Further variables critical to the degree of enhancement with respect to physical mechanisms were thoroughly investigated by the team led by Dr. Vladimir Morozov. They modelled dose enhancement factors for a comprehensive set of elemental compositions and kV X-ray spectra [8]. Very interestingly, they also looked at the difference in dose enhancement that can occur with spectral changes as an X-ray beam traverses the tissue. The variability between various nanoparticle compositions and spectral variations, depending on variables such as tube voltage, filtering, and depth in phantoms, can provide a wealth of information for contemplating an optimal nanoparticle and treatment modality.

Regardless of mechanisms, there is often an assumption that nanoparticles can be delivered efficaciously. In the work overseen by Prof Pai-Chi Li, an innovative test of applying localized sonoporation to enhance nanoparticle uptake was performed [9]. This treatment enhanced penetration of nanoparticles into cells and, when combined with irradiation from a clinical 6MV photon source, the nanoparticles increased the γH2AX foci and reduced clonogenic survival. The results also translated into a pre-clinical model whereby tumor growth was substantially impeded. The work highlighted a concept whereby therapeutic doses can be easily achieved with less formulation, thereby reducing nanoparticle dosage and potential toxicities.

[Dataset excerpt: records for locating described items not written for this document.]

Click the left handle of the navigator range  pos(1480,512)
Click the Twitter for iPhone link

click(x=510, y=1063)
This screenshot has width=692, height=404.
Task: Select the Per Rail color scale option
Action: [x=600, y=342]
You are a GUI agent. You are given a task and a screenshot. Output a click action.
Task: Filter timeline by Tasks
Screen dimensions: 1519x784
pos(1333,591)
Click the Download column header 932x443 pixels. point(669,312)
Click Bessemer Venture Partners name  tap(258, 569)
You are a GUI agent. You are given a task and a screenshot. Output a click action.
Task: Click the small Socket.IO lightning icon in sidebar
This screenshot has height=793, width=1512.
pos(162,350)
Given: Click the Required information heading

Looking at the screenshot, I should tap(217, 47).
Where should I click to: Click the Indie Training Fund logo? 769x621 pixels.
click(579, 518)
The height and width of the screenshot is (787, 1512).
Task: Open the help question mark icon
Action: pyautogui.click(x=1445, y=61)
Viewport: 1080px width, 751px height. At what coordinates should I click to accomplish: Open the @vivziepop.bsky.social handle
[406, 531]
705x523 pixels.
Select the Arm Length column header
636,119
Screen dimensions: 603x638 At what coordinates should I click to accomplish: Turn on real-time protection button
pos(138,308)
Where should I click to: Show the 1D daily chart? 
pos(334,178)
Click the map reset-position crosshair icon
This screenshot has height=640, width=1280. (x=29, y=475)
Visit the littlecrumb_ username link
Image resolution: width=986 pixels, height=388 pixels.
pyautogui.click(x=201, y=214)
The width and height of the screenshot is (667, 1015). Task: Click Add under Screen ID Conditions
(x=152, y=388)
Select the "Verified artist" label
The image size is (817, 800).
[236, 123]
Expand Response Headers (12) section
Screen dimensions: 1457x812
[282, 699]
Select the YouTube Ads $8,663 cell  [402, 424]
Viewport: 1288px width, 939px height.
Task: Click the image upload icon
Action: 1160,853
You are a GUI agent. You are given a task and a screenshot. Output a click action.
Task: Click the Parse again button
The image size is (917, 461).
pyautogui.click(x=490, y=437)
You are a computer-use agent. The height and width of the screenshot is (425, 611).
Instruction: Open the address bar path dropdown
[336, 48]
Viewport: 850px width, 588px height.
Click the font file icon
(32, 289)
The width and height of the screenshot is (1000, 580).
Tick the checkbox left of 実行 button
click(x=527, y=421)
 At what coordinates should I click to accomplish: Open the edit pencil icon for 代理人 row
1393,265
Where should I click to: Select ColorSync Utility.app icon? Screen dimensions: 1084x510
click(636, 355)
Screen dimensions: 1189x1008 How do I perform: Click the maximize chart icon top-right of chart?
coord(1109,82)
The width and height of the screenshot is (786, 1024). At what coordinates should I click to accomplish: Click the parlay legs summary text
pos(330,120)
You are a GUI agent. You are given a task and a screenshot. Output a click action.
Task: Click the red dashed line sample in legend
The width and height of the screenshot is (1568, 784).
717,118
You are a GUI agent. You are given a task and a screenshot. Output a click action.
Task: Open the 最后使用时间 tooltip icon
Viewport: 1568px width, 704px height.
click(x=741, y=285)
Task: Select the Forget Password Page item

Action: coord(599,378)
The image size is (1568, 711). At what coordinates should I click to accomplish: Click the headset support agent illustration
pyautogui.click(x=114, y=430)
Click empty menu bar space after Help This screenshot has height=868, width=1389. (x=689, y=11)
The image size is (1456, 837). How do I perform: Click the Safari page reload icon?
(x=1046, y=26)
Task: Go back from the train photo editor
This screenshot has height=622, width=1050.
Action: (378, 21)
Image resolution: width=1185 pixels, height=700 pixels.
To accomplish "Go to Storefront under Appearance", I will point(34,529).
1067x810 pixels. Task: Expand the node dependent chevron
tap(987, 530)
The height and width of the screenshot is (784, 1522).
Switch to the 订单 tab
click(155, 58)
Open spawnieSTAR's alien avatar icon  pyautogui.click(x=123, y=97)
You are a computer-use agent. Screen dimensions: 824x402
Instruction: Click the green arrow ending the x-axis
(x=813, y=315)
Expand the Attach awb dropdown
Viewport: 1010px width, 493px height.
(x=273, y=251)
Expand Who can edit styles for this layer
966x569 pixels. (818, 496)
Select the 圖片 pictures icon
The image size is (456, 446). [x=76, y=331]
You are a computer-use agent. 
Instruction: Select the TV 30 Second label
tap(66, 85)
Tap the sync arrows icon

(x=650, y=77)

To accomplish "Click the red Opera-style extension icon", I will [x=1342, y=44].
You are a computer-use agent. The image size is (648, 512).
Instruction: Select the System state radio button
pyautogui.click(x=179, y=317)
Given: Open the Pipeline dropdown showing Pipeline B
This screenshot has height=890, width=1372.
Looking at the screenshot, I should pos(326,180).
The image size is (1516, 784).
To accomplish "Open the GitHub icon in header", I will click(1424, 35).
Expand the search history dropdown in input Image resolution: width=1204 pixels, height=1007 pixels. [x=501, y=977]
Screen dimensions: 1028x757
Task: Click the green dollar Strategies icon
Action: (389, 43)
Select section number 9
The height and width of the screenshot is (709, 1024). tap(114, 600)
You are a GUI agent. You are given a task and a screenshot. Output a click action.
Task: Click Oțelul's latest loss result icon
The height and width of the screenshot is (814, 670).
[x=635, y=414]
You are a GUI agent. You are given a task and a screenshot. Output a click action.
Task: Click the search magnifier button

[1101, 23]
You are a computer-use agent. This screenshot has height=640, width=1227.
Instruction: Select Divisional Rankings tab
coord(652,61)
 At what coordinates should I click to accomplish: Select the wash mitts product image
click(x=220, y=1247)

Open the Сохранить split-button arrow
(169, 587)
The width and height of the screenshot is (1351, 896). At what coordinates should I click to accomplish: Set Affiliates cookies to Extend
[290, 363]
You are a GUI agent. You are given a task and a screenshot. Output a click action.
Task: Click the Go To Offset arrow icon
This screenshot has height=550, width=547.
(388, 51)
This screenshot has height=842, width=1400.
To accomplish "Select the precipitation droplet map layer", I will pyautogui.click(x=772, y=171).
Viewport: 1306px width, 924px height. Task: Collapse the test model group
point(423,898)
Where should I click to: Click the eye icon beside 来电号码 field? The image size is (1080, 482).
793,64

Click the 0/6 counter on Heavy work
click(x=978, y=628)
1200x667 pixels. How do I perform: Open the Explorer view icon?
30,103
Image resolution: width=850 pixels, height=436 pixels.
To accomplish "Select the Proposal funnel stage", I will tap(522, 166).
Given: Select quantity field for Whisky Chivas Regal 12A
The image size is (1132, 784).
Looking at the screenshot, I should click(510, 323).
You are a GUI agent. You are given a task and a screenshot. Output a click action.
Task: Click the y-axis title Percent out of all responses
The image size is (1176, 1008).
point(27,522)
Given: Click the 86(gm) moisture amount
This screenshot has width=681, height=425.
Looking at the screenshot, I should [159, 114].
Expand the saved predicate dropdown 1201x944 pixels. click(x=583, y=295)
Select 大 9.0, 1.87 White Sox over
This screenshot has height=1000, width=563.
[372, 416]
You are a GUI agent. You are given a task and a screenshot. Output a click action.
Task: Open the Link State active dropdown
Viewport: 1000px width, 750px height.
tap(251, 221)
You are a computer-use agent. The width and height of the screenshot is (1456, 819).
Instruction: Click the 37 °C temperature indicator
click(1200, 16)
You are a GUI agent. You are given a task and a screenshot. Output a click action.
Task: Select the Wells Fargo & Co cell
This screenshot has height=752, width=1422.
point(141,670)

In vivo work continues to identify further complexities in understanding radiosensitization mechanisms. A study led by Prof Nohyun Lee and Prof Hee Chul Park [10] highlights the importance of considering hypoxia, which often presents clinically but is rarely considered in in vitro assessment. Hypoxia is a major antagonistic factor in radiotherapy outcomes which nanoparticles may overcome. Their work also emphasized the importance of other biological mechanisms that will only be observable with pre-clinical studies in immunocompetent animals. Specifically, they reported tumor cell population manipulation and remodeling by their nanoparticle. Regardless of the use of ionizing radiation, the nanoparticle increased the number of cytotoxic T-cells. Radiation enhanced this oncolytic phenomenon and highlights the interesting effects that nanoparticles may have on remodeling the tumor microenvironment by inducing a beneficial immune response.

The overall therapeutic effect from nanoparticle radiosensitization is dependent on a range of mechanisms, including physical, chemical, and biological mechanisms. These reports highlight that it is not just a matter of how radiation interacts with nanoparticles, but also how nanoparticles interact with cells that give rise to therapeutic effects.